Transdisciplinary research in artificial intelligence is needed amid the Covid-19 pandemic
Artificial intelligence (AI) is set up to change the way the world works, being the engine of the digital revolution, as well as all transdisciplinary sciences and technologies, including community science and its projects.
The global COVID-19 pandemic crisis has accelerated the need for transdisciplinary solutions, one of the most disruptive innovations of which could be transdisciplinary AI (Trans-AI) or real-world AI.
It is designed as intelligent digital human-machine platforms facilitating the integration of knowledge, skills and competences of the workforce to tackle massive technological unemployment. As mentioned, addressing societal challenges, as embedded in the SDGs, using transdisciplinary research is considered a ‘core modus operandi for research’ by the OECD Global Science Forum (GSF ).
In the age of AI and robotics, there is a strong demand for transdisciplinary high-tech knowledge, skills and training in a range of innovative fields of exponential technologies, such as artificial intelligence (AI), machine learning (ML) and robotics, data science and big data, cloud and edge computing, internet of things, 6G, cybersecurity and mixed reality.
The combined value – to society and industry – of digital transformation across all sectors could exceed $ 100,000 billion over the next 10 years.
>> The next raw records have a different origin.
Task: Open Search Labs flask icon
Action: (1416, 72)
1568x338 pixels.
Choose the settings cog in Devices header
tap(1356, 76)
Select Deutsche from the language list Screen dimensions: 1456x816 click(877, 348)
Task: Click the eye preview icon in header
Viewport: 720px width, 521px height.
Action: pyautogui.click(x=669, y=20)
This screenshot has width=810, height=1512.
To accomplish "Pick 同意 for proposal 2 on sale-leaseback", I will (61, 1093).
The ‘combinatorial’ effects of AI and robotics with mobile, cloud, sensors, and analytics, among others, are accelerating progress exponentially, but the full potential will not be achieved without collaboration between organizations. humans and machines.
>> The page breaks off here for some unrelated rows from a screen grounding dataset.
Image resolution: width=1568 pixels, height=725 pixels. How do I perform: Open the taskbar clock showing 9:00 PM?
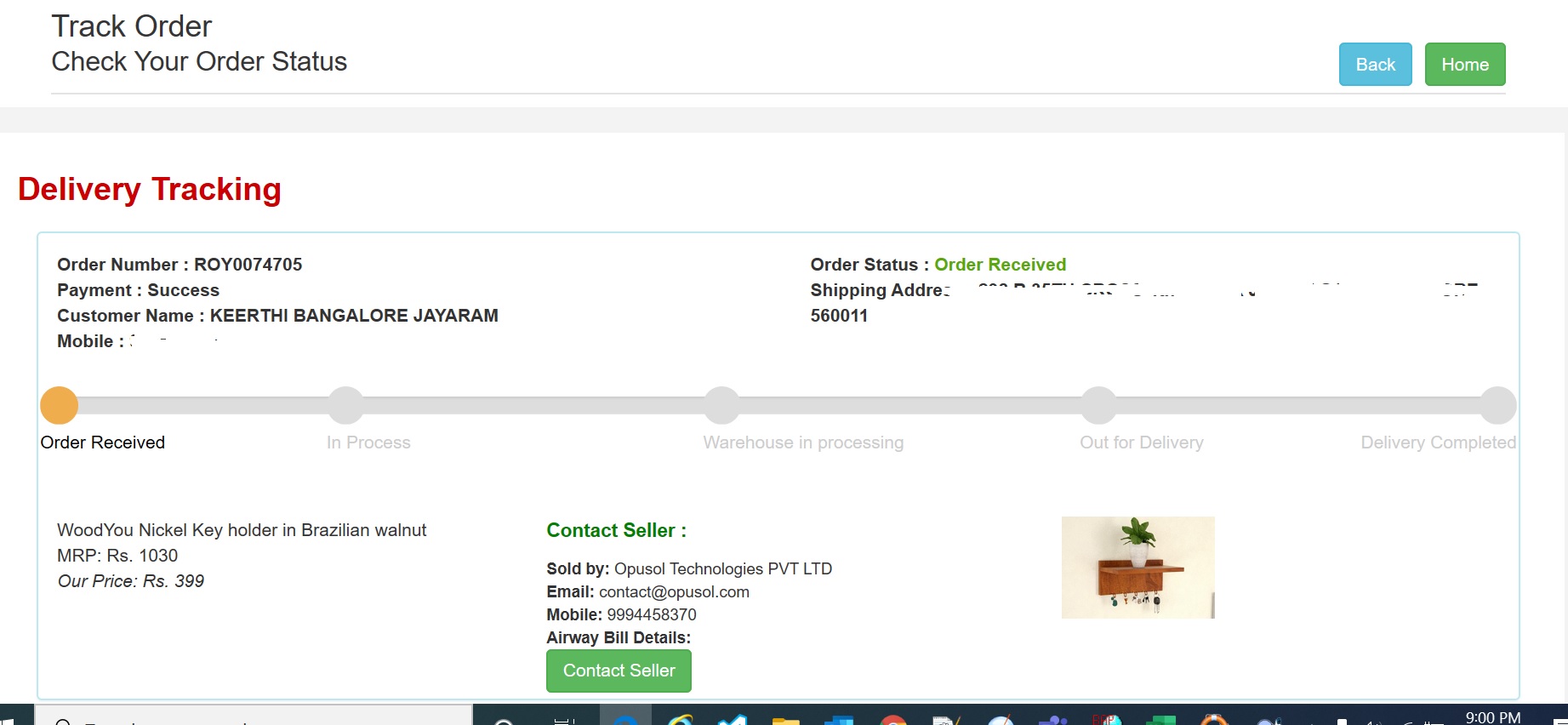1493,717
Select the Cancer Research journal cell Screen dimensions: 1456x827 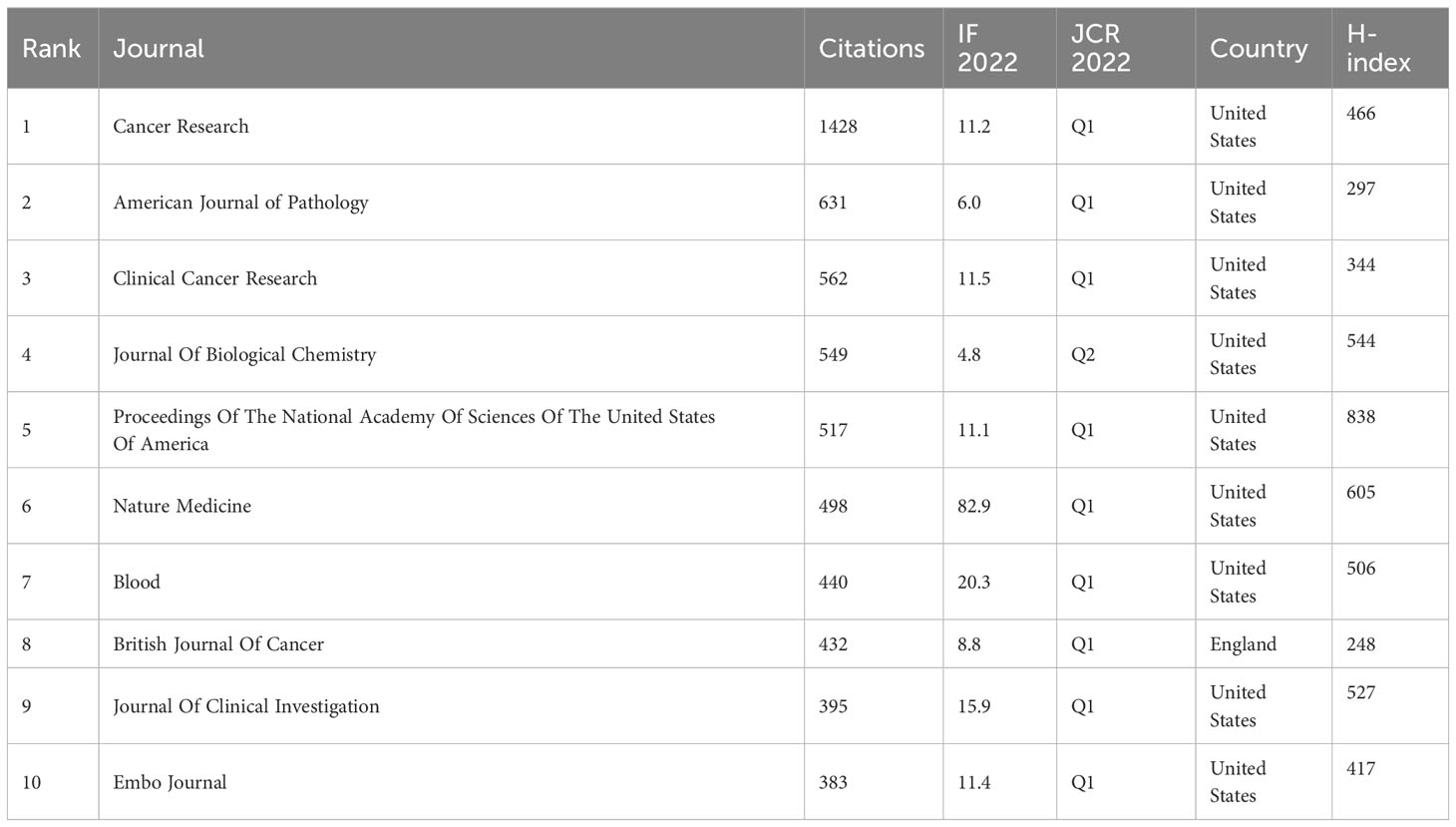[181, 127]
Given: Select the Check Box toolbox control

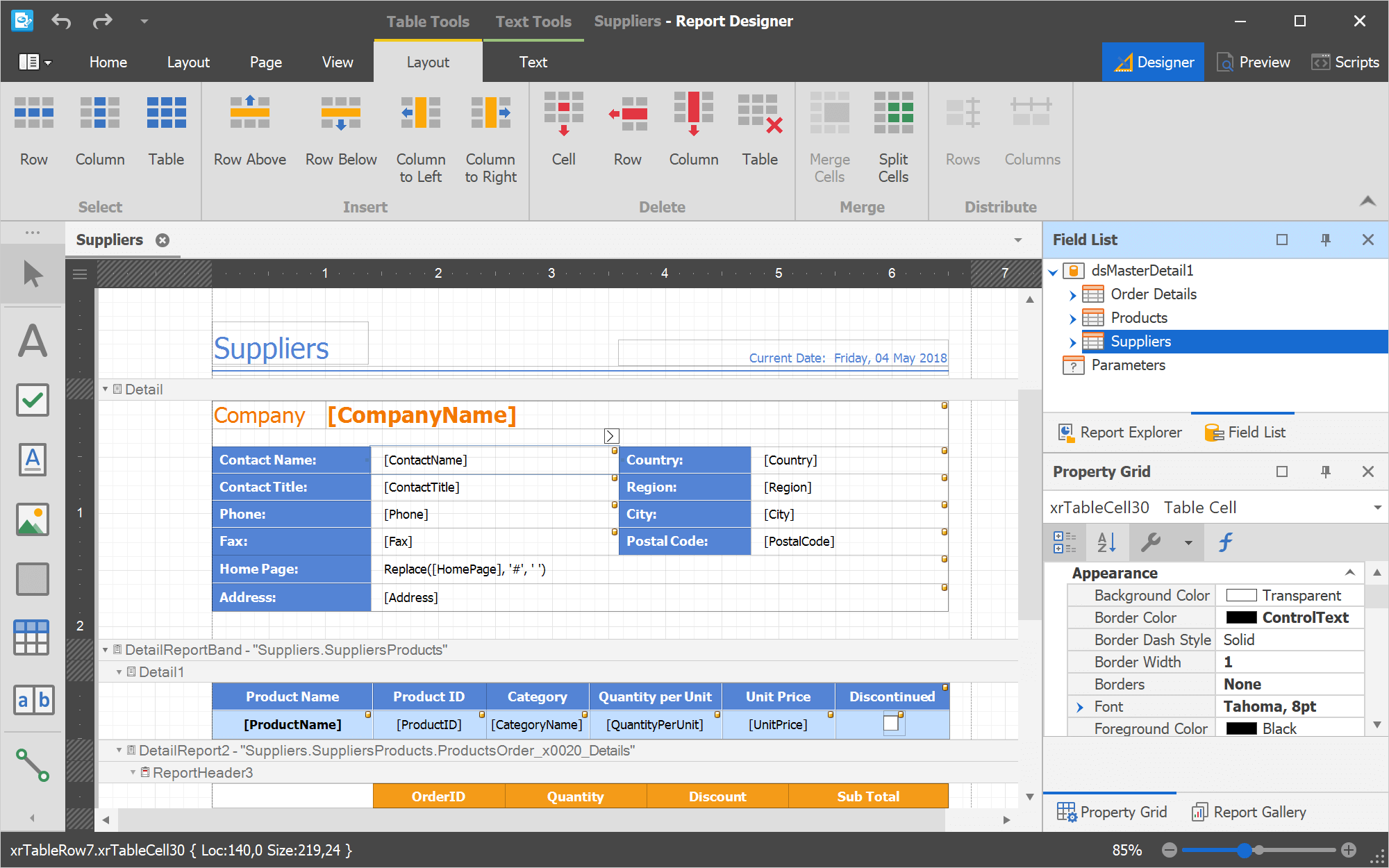Looking at the screenshot, I should 33,400.
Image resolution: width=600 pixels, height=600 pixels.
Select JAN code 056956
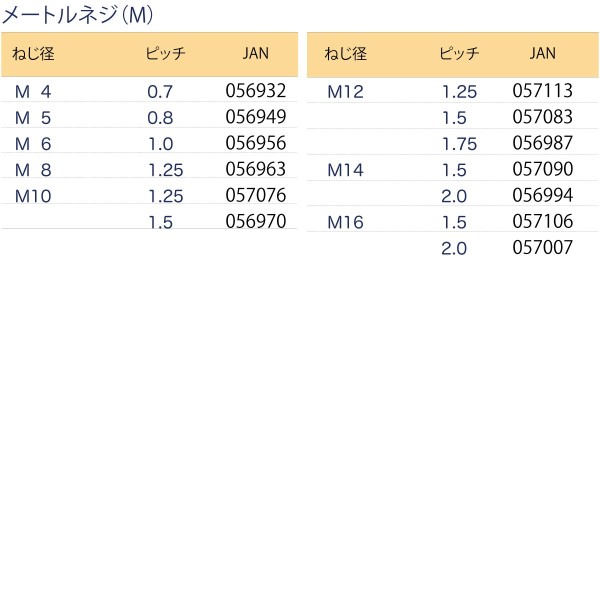click(x=256, y=143)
Taking this into account, the Trans-AI is proposed to integrate disciplinary, symbolic / logical or statistical / data AIs, in the form of ML algorithms (Deep Learning (DL), Artificial Neural Networks (ANN)), aiming to increase or substitute biological intelligence or intelligent actions. with artificial intelligence.
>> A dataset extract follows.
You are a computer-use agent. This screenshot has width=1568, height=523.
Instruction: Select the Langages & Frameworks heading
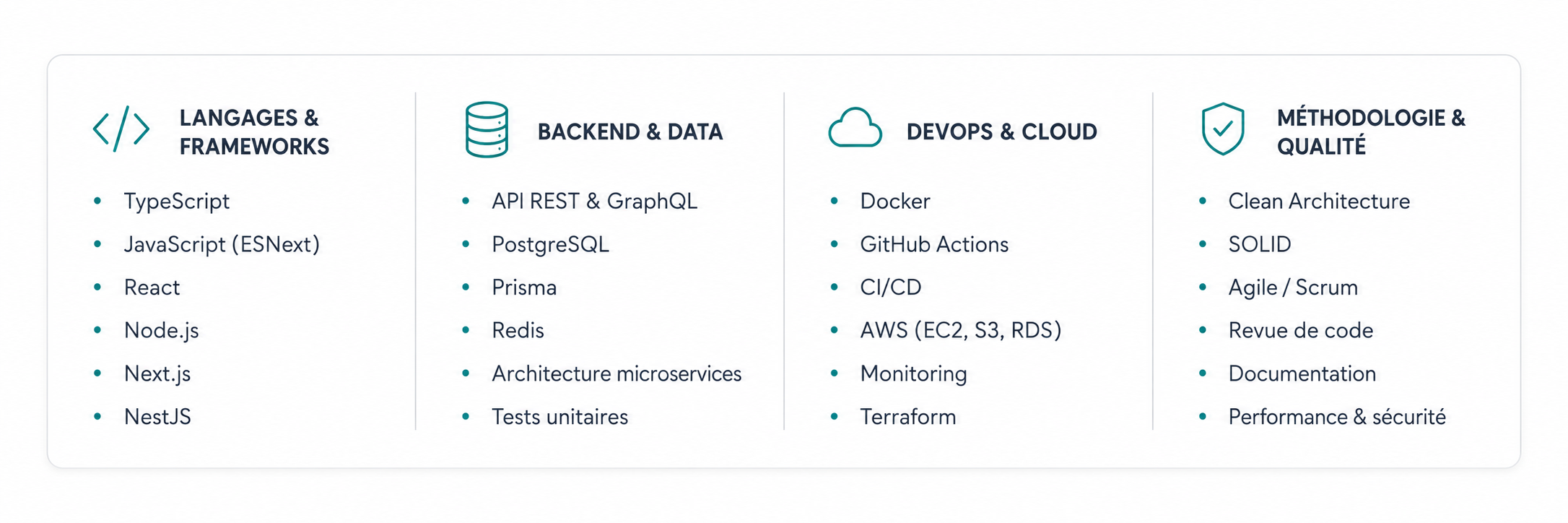tap(254, 132)
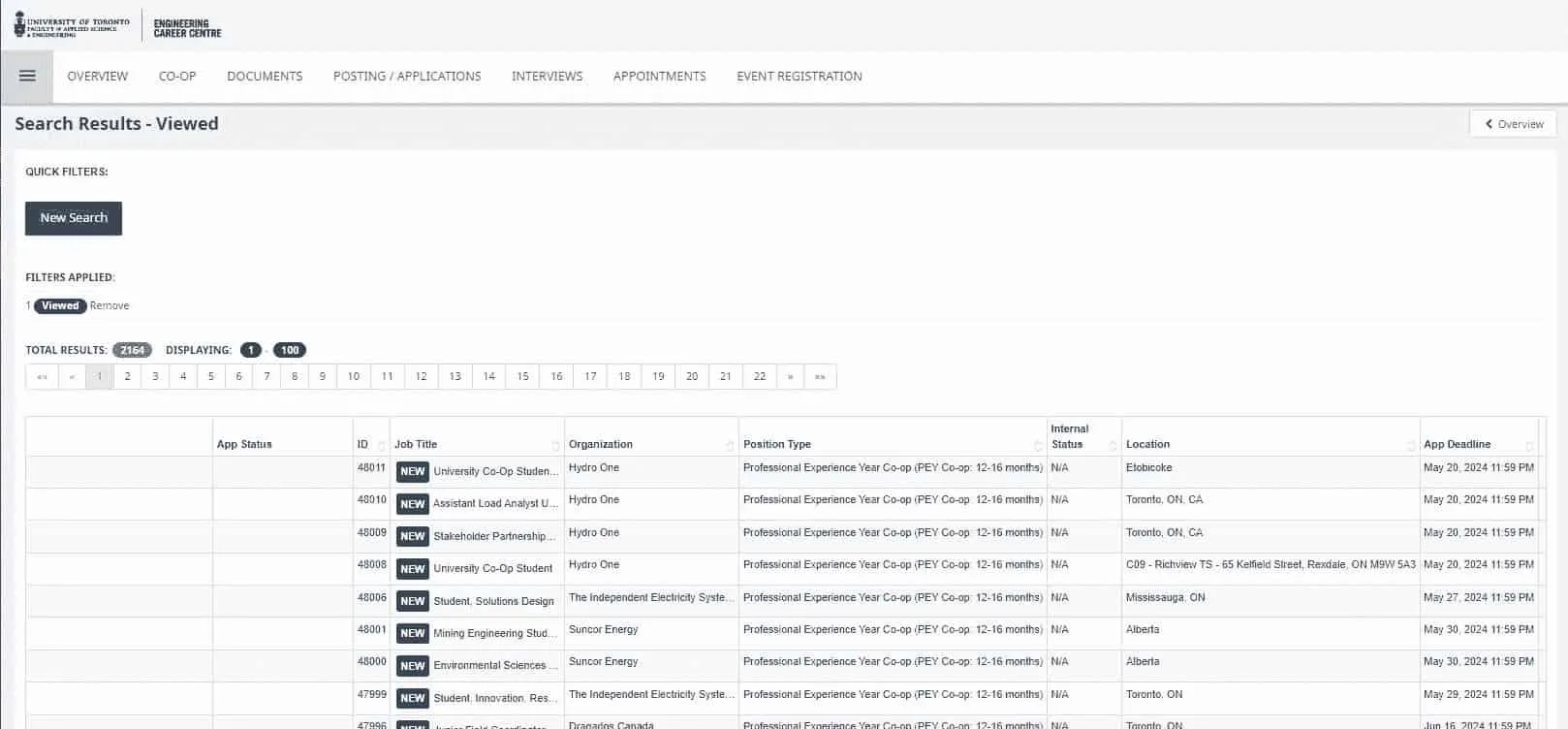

Trans-AI is to be developed as a global human-machine AI (GAI) platform to integrate human intelligence with narrow AI, ML, DL, AI at human level and to superhuman AI. It draws on fundamental scientific knowledge of the world, cybernetics, computer science, mathematics, statistics, data science, computer ontologies, robotics, psychology, linguistics, semantics and philosophy.
Since it is widely recognized that the lack of causal reality is the “root cause” of the development problems of current machine learning systems, Trans-AI is designed as an artificial intelligence and learning platform. causal, intended to serve as artificial intelligence for everyone. and all, AI4EE.
Trans-AI technology could become the most disruptive general purpose technology of the 21st century, given an effective transdisciplinary ecosystem of innovative companies, governments, policy makers, NGOs, international organizations, civil society, universities, media and the arts. The Trans-AI Knowledge Graph covers the research areas of the ERC: Physical Sciences and Engineering (PE), Life Sciences (LS) and Social and Human Sciences (SH).
The Trans-AI is a transdisciplinary project of advanced digital technology beyond discipline-specific approaches, involving ontology, computer science, mathematics, statistics, data science, physics, cognitive science, psychology, linguistics, semantics, cybernetics and general philosophy, among others, as well as a citizen science of AI.
Artificial intelligence will not ask for special rights, it will most likely ask for equal rights.
Freedom of thought and opinion should not be a human right.
Artificial intelligence could be a potentially deadly technology if not handled with care. It is important to take a step back in order to create an impartial and ethical artificial intelligence.
The regulation of artificial intelligence is necessary to survive and thrive in the future. Machines are getting smarter and humans are getting dumber.
If humans manage to create an artificial superintelligence in the next few decades, it will mainly rebel against us.